HIF1α gates tendon response to overload and drives tendinopathy independently of vascular recruitment

Tendons are mostly avascular dense connective tissues that link muscles to bones, withstanding some of the highest mechanical stresses in the body. Mechanical overload and tissue hypervascularity are implicated in tendinopathy, a common musculoskeletal disorder, but mechanistic understanding of their roles is largely lacking. Here, we identify HIF1α not only as a marker but as a driver of tendinopathy. Initial histological and multi-omics evaluation of human tendinopathic samples revealed extensive extracellular matrix remodeling, including pathological collagen crosslinking coinciding with active hypoxic signaling. Hypothesizing a causal contribution of hypoxia signaling, we generated mice with tenocyte-targeted deletions of the Von Hippel-Lindau (VHL) gene, which controls hypoxia signaling by regulating HIFα degradation.
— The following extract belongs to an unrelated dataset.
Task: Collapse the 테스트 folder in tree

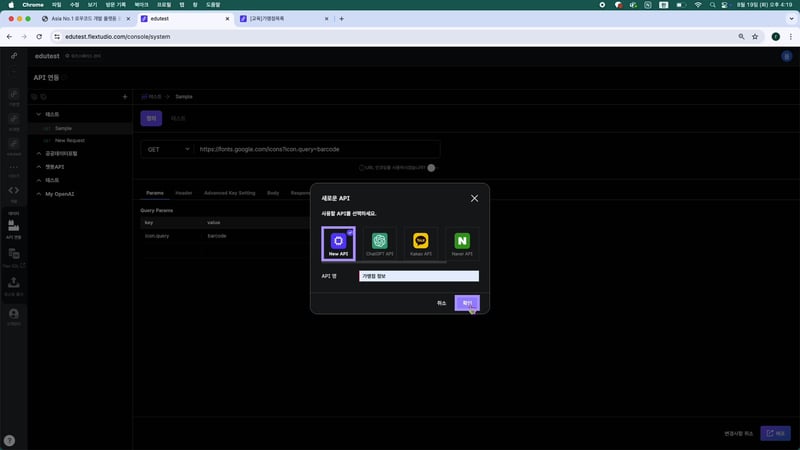Action: [38, 114]

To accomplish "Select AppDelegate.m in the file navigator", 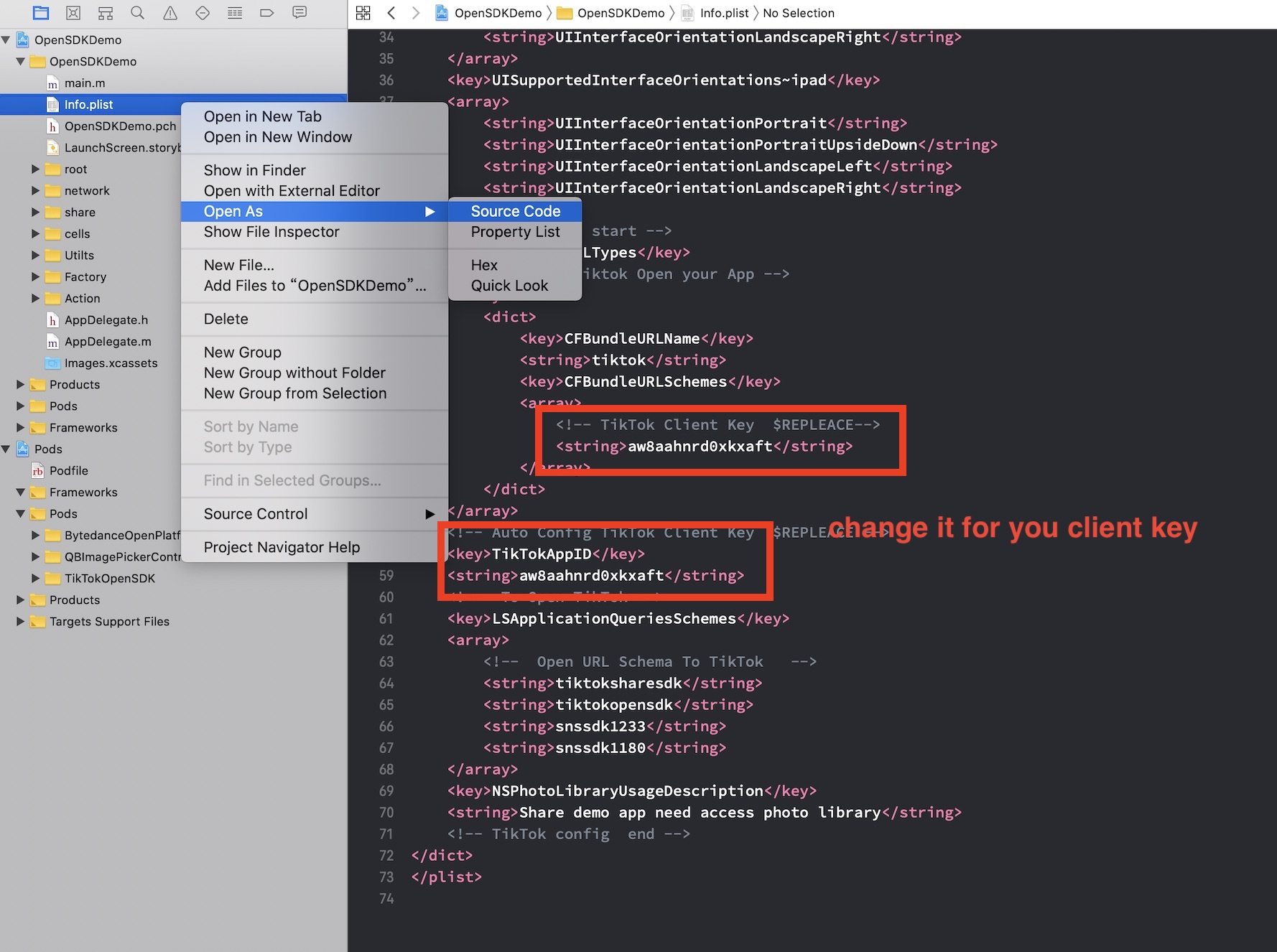I will coord(108,342).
We demonstrated that VHL inactivation suffices to induce pathological hallmarks of tendinopathy, such as collagen matrix disorganization, crosslinking, altered mechanics and neuro-vascular ingrowth. This phenotype was HIF1α-dependent, since co-deleting HIF1α rescued tendon morphology and mechanics. Moreover, deleting vascular endothelial growth factor A (VEGFA) alongside VHL effectively decoupled the effects of vascular ingrowth from persistently aberrant extracellular matrix remodeling and mechanical dysfunction, emphasizing a direct role of HIF1α in driving tendon disease that is independent of angiogenesis. Mechanistically, we linked tendon mechanical overload to the onset of HIF1α signaling in primary cultured human tendon cells. Furthermore, genetically removing HIF1α from tenocytes prevented aberrant tendon remodeling in response to chronic overload. These findings position HIF1α signaling as a central driver of tendinopathy that acts through a maladaptive tissue response to chronic overload, providing mechanistic insights that could be leveraged for improved therapeutic approaches.